— Start of Source document —

Organizational data leaders have their share of challenges as their businesses navigate out of a challenging last 15 months. Refining data lakes. The urge to move fast. Investing energies into an “offensive” or a “defensive” mindset when it comes to managing organizational data.
Those are some of the challenges discovered in 2020 survey of data leaders by the Business Performance Innovation (BPI) Network. Most chief data officers are building and refining data lakes in the cloud to expand their capacity to manage and analyze a growing volume and variety of structured, semi-structured and unstructured data for use cases across their enterprises, according to the report.
Moving Too Fast, Moving Data Efficiently
Today's leaders face a number of challenges with their data. These include some or all of the following:
- A host of complexities having to do with data quality, security, synchronization, migration, governance and visibility.
- Getting lost in trying to achieve too much with their data analytics too quickly. There is a need to focus on immediate, achievable uses cases, while also maintaining the flexibility to address future opportunities.
- Juggling a defensive vs. offensive mindset and leveraging data analytics to reduce risk and drive new revenue opportunities, including monetization of data.

— End of Source document —

- [What is asked]:
1. According to the piece on challenges facing data leaders, why are most chief data officers building and refining data lakes in the cloud?
2. Do these statements agree with the piece on challenges facing data leaders? Answer yes or no for each and quote the words that decide it.
(a) The Business Performance Innovation (BPI) Network carried out the survey of data leaders in 2020.
(b) Leaders are advised to set aside immediate uses and concentrate on future opportunities.
(c) Leaders can use data analytics to create new revenue opportunities, including selling or otherwise monetizing data.
3. Continue the piece on challenges facing data leaders, picking up after its final point about defensive and offensive mindsets.

— Start of Listing —

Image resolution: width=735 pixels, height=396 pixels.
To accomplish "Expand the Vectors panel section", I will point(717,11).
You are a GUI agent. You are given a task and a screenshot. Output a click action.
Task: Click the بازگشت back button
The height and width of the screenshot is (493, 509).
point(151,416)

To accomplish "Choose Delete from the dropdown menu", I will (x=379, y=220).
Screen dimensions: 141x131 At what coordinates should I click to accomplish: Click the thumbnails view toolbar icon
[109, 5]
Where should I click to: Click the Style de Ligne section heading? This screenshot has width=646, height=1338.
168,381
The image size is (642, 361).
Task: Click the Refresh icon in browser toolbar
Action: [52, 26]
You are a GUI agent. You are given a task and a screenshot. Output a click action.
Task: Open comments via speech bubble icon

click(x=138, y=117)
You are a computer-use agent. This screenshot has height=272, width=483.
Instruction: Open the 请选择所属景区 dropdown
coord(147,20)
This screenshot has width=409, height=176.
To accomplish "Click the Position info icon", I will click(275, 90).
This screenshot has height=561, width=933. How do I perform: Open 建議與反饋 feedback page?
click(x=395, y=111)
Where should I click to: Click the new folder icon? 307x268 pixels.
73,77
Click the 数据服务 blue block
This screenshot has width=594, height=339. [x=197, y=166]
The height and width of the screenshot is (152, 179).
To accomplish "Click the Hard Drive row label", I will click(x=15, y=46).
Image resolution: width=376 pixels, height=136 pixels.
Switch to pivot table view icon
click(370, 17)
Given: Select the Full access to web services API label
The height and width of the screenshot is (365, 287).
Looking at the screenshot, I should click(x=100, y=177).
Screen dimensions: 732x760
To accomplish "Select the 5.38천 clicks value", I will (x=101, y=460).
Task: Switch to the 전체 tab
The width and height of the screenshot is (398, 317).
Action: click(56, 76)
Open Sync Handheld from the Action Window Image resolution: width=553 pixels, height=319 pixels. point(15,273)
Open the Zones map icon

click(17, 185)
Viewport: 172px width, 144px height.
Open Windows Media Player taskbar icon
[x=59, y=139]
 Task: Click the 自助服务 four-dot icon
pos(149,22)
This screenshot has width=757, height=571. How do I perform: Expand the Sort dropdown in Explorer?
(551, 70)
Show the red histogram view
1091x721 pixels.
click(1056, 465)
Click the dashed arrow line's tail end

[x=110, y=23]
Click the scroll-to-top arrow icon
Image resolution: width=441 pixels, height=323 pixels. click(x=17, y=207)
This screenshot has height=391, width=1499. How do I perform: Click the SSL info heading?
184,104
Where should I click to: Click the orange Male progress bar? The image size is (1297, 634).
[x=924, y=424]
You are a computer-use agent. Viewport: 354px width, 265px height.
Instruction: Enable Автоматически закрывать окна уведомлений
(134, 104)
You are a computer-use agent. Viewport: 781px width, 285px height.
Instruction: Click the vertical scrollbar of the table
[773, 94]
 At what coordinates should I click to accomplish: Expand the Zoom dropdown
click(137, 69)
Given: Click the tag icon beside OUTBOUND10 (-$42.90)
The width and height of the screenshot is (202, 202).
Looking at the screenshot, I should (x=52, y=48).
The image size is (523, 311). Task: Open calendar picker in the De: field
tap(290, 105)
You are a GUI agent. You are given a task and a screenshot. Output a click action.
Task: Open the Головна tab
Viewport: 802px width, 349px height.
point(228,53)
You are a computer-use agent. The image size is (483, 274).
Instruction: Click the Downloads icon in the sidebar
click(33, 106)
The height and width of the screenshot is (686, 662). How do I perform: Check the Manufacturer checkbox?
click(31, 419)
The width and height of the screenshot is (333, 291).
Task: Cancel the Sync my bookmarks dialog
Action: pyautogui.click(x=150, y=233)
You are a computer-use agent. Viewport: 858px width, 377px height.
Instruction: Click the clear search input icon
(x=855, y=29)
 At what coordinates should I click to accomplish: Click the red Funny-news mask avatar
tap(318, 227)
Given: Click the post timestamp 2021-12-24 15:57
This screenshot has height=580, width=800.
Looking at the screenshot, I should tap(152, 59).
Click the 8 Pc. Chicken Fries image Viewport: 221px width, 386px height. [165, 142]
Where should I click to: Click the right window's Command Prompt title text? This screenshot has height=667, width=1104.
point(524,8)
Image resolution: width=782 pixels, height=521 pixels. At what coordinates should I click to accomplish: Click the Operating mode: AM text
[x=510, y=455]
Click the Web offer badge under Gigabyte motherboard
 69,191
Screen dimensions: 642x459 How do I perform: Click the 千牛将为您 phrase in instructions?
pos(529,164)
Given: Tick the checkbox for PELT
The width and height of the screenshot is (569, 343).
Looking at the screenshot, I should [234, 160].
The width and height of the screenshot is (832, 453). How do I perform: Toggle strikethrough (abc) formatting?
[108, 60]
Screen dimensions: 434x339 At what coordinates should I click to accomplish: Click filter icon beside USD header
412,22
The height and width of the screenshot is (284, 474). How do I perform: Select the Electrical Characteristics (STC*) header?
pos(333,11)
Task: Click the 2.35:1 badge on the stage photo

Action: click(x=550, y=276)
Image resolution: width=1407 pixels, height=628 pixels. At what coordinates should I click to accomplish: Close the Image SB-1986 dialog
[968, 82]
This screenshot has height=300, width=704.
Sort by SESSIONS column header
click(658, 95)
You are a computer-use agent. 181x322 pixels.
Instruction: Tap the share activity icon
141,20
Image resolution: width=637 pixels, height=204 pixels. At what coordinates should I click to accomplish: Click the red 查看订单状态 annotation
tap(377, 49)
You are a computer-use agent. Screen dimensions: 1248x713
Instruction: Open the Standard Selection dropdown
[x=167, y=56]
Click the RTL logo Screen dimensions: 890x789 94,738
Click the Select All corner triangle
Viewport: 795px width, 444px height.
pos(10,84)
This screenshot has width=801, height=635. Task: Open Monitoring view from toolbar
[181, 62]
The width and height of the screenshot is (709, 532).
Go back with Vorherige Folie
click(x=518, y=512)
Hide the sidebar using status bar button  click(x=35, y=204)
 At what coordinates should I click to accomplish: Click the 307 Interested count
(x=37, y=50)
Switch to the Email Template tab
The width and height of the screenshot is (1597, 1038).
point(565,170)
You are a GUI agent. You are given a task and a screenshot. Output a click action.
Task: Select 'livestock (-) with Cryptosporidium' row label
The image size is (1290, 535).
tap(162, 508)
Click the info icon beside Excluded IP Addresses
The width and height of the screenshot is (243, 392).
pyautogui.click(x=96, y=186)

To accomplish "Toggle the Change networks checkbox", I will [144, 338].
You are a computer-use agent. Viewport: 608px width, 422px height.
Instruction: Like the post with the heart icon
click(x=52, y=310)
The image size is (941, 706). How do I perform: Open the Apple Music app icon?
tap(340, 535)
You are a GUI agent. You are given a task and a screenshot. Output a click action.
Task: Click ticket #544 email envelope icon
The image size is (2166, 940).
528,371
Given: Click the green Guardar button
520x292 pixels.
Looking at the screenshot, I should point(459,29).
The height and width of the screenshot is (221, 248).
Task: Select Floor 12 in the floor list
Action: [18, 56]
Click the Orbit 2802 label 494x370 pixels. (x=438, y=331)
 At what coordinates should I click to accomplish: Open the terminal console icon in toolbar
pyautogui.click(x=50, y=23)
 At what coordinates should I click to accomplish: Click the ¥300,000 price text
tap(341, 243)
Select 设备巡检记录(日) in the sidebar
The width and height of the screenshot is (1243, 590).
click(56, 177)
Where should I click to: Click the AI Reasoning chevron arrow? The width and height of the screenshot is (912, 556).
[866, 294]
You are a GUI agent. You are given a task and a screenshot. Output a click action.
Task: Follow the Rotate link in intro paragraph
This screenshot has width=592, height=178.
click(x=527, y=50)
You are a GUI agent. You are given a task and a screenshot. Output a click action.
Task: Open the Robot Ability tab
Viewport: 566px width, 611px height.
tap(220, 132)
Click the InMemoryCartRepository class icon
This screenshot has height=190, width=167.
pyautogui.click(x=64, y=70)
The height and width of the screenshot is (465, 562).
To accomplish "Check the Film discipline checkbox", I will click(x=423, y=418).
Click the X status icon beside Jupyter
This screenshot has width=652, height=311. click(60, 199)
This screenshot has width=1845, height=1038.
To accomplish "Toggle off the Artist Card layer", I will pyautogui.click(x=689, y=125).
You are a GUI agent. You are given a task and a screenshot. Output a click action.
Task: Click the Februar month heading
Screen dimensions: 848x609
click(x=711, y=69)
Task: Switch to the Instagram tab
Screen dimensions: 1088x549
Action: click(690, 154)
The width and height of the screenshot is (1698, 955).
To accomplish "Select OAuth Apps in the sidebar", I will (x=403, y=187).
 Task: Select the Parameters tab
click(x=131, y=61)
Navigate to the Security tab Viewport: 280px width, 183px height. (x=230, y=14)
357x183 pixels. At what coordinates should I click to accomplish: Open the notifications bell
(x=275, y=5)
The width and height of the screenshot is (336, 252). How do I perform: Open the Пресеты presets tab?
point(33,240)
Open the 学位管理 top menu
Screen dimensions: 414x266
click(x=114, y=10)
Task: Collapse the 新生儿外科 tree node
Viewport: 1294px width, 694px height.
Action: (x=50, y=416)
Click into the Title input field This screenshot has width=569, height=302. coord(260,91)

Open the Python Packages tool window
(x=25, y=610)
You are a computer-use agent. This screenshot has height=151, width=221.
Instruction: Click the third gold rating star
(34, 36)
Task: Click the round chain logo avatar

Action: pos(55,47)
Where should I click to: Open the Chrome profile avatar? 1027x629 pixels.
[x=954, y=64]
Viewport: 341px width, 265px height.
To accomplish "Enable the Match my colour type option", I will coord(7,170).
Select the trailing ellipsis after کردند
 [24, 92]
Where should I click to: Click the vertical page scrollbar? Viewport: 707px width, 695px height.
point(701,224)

— End of Listing —

- [Answers given]:
1. They want to expand their capacity to manage and analyze a growing volume and variety of structured, semi-structured and unstructured data for use cases across their enterprises.

2.
(a) Yes: "discovered in 2020 survey of data leaders by the Business Performance Innovation (BPI) Network"
(b) No: "There is a need to focus on immediate, achievable"
(c) Yes: "drive new revenue opportunities, including monetization of data"

3.
- Data replication and migration, moving data efficiently and selectively between locations without compromising data integrity.
“Enterprises see the cloud as the best platform for next-generation data modernization and analytics due to its scalability, flexibility and the advanced tools and resources available through leading cloud providers,” Dave Murray, director of thought leadership with the BPI Network, said of the report.
"Many believe the future of these efforts will include multiple clouds to take advantage of the strengths and capabilities of different providers. But all of the executives we talked with agree there are substantial challenges to realizing the full value of these initiatives. Harmonizing and cleansing data based on business needs and advanced data replication and migration solutions that protect data integrity are major requirements,” he said.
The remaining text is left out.